Utilizing black yeast for sustainable solutions: Pioneering clean energy production and wastewater treatment with Exophiala dermatitidis

Abstract

A single-chamber microbial fuel cell (MFC) was constructed to assess the capacity of Exophiala dermatitidis EXF-8193 as an electron-donating microorganism. Unidirectional carbon fiber electrodes were used, and voltage generation was monitored over 120 hours. The system achieved a maximum voltage of 176 mV after 93 hours of operation. Simultaneously, the decolorization of Basic Blue 9 (BB9) dye was evaluated, achieving 70% degradation within 120 hours. Initial optimization studies focused on individual variables, including carbon source, anode shape, and anodic surface area. Results indicated that glucose, a T-shaped anode, and an anodic area of 12 cm² were optimal, yielding voltage values of 175.8 ± 0.57 mV, 175.8 ± 0.57 mV, and 310.53 ± 1.22 mV, respectively. In the second stage, a multiparametric optimization was conducted using Response Surface Methodology (RSM) with a Box-Behnken design, resulting in a second-order model with an R² of 91.7. Under optimized conditions, the MFC reached a favorable maximum voltage of 284 mV, demonstrating enhanced performance with fine-tuned operational parameters.

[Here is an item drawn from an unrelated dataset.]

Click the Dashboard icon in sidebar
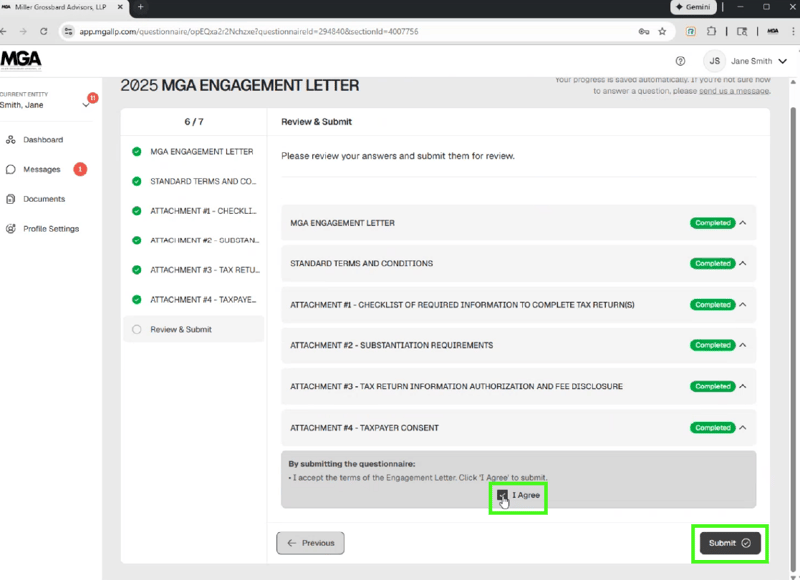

These findings represent a pioneering step in exploring black yeast, particularly E. dermatitidis, as a sustainable bio-catalyst in MFC technology. This study opens new avenues for further research on extremophilic fungi in bioenergy production and wastewater treatment, highlighting the need for continued exploration of black yeast's unique properties in biotechnological applications.